Frankie Burke was born in Brooklyn, New York before traveling to Hollywood to become an actor. He starred in an estimated sixteen films, including Angels with Dirty Faces (1938) and other films (many uncredited) before disappearing altogether after his last role in Shadow of the Thin Man (1941). In the early 1960s, he opted to become a hobo and travel across the United States in freight trains. He ended up settling in Chapman, where he died in 1983 at the age of 67.

Joseph Henry Engle was a retired U.S. Air Force Major General and a former NASA astronaut. Engle helped to flight test the joint NASA-Air Force X-15 rocket airplane and was one of the first astronauts in the Space Shuttle program, having flight tested the Space Shuttle Enterprise in 1977. He was commander of the second orbital test flight of the Space Shuttle Columbia in 1981.

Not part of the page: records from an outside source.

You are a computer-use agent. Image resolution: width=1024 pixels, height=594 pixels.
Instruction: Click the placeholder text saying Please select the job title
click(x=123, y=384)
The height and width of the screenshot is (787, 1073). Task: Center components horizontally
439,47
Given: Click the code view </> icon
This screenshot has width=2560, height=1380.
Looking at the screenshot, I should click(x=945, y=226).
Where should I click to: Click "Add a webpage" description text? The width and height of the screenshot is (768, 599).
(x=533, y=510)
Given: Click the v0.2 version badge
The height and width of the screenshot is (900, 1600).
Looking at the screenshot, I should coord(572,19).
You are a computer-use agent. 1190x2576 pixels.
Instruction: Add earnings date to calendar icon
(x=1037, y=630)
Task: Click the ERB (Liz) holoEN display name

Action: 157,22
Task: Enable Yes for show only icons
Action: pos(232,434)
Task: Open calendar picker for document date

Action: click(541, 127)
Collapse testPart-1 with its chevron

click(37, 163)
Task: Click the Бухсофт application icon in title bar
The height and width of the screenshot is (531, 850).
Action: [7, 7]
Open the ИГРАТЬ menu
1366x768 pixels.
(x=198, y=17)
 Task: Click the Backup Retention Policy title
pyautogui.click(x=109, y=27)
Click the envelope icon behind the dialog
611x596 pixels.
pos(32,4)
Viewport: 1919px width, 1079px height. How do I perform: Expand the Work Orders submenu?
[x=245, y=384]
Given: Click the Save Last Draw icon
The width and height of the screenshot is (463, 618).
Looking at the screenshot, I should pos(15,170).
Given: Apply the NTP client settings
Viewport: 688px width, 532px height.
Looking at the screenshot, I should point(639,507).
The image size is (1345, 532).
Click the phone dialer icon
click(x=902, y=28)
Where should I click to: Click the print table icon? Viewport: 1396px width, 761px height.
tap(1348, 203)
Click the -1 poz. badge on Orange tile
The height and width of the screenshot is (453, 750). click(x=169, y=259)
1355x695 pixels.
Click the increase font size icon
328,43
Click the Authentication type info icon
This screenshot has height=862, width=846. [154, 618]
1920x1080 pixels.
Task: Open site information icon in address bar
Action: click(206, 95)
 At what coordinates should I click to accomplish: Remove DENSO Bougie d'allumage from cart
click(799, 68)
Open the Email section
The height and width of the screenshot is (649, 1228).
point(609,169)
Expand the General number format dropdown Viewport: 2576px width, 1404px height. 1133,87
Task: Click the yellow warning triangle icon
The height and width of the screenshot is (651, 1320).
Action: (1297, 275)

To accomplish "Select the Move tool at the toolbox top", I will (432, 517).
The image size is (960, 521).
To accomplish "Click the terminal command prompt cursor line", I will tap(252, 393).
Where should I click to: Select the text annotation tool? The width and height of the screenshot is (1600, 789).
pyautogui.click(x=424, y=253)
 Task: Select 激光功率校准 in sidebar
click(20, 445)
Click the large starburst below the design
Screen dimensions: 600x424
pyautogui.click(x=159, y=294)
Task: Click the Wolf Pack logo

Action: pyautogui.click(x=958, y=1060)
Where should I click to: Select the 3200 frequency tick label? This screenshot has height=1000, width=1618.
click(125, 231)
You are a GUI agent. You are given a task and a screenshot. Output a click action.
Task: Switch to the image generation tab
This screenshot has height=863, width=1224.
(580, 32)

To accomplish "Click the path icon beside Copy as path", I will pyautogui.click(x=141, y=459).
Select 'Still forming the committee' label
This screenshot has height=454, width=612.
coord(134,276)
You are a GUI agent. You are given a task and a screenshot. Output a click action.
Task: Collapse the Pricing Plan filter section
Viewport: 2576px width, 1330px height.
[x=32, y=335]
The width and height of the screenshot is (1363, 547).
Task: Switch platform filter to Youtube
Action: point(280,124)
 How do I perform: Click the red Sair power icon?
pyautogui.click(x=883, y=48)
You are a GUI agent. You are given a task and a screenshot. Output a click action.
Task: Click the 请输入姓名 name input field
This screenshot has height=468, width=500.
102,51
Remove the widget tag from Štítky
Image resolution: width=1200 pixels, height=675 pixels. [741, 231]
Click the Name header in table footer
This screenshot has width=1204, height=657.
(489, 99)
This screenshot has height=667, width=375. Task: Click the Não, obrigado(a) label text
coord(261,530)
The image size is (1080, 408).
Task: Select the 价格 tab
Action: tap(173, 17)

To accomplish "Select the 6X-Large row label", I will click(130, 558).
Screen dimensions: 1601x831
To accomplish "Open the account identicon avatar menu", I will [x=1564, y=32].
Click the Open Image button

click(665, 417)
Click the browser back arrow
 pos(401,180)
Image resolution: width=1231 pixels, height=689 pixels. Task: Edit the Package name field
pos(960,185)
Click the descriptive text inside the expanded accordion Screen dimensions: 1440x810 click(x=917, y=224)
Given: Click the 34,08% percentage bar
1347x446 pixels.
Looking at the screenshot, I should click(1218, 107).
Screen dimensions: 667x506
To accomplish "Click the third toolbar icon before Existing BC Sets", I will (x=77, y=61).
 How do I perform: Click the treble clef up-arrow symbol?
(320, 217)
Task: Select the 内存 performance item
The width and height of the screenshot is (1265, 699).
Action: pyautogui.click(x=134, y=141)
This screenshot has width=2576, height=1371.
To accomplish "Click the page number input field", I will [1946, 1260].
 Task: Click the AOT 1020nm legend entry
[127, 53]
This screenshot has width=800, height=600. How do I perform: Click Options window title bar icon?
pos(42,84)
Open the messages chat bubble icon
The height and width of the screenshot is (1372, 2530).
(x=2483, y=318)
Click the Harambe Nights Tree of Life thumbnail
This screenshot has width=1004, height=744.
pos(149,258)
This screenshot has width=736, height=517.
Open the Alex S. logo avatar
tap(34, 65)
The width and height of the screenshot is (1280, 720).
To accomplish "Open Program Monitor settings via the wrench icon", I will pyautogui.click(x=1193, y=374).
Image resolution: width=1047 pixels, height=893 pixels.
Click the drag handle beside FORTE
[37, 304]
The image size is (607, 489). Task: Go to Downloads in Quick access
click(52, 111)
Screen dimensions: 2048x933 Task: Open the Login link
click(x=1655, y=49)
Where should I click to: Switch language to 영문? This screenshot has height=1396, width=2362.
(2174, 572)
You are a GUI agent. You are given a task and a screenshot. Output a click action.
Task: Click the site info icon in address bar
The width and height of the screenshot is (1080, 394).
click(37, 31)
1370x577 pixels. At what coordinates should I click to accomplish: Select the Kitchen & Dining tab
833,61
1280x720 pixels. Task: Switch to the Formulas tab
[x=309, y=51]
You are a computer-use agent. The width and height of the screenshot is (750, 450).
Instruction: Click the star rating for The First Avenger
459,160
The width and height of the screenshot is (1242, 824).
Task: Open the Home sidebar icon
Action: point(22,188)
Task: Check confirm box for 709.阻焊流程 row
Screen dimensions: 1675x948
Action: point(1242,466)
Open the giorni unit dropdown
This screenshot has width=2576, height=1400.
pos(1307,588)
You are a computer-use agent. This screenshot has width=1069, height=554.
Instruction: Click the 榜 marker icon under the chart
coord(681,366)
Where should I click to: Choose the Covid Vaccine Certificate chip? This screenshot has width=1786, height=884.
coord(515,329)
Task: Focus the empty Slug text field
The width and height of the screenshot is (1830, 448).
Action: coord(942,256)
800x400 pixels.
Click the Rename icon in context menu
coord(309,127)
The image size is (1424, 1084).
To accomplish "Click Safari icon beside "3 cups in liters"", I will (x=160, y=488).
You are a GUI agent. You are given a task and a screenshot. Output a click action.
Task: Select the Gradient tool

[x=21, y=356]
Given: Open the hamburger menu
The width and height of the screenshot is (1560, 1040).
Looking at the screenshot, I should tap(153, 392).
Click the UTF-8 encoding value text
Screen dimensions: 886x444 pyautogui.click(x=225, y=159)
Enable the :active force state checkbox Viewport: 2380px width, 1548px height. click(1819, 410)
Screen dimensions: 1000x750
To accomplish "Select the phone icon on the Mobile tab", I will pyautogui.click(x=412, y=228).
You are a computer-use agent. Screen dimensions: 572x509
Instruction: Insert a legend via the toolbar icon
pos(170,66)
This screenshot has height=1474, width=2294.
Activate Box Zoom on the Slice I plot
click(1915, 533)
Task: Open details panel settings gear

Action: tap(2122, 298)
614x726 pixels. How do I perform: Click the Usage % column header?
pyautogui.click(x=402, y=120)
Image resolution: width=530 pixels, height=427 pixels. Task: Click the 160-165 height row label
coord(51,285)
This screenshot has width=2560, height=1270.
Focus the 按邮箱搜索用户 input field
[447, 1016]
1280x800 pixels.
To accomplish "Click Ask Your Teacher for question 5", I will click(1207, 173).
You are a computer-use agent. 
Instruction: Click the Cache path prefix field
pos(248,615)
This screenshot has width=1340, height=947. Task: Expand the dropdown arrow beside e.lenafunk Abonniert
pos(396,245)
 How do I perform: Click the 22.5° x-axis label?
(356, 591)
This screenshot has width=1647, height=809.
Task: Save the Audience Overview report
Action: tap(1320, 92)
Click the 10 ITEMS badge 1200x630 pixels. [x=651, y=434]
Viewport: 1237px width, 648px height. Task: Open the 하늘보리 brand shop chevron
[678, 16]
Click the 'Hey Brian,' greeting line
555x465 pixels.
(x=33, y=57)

Harvey T. "Pop" Hollinger was one of the first comic book collectors. He set up his retail and mail order shop for new and used comics in Concordia, Kansas, in the late 1930s. Hollinger was born in Chapman and lived there through his high school years.

Henry Varnum Poor was an American architect, painter, sculptor, muralist, and potter. Poor designed the "Crow House" on South Mountain Road in New City, New York for himself, and designed houses or home renovations for Kurt Weill and Lotte Lenya, John Houseman, Burgess Meredith and Maxwell Anderson. He was born in Chapman.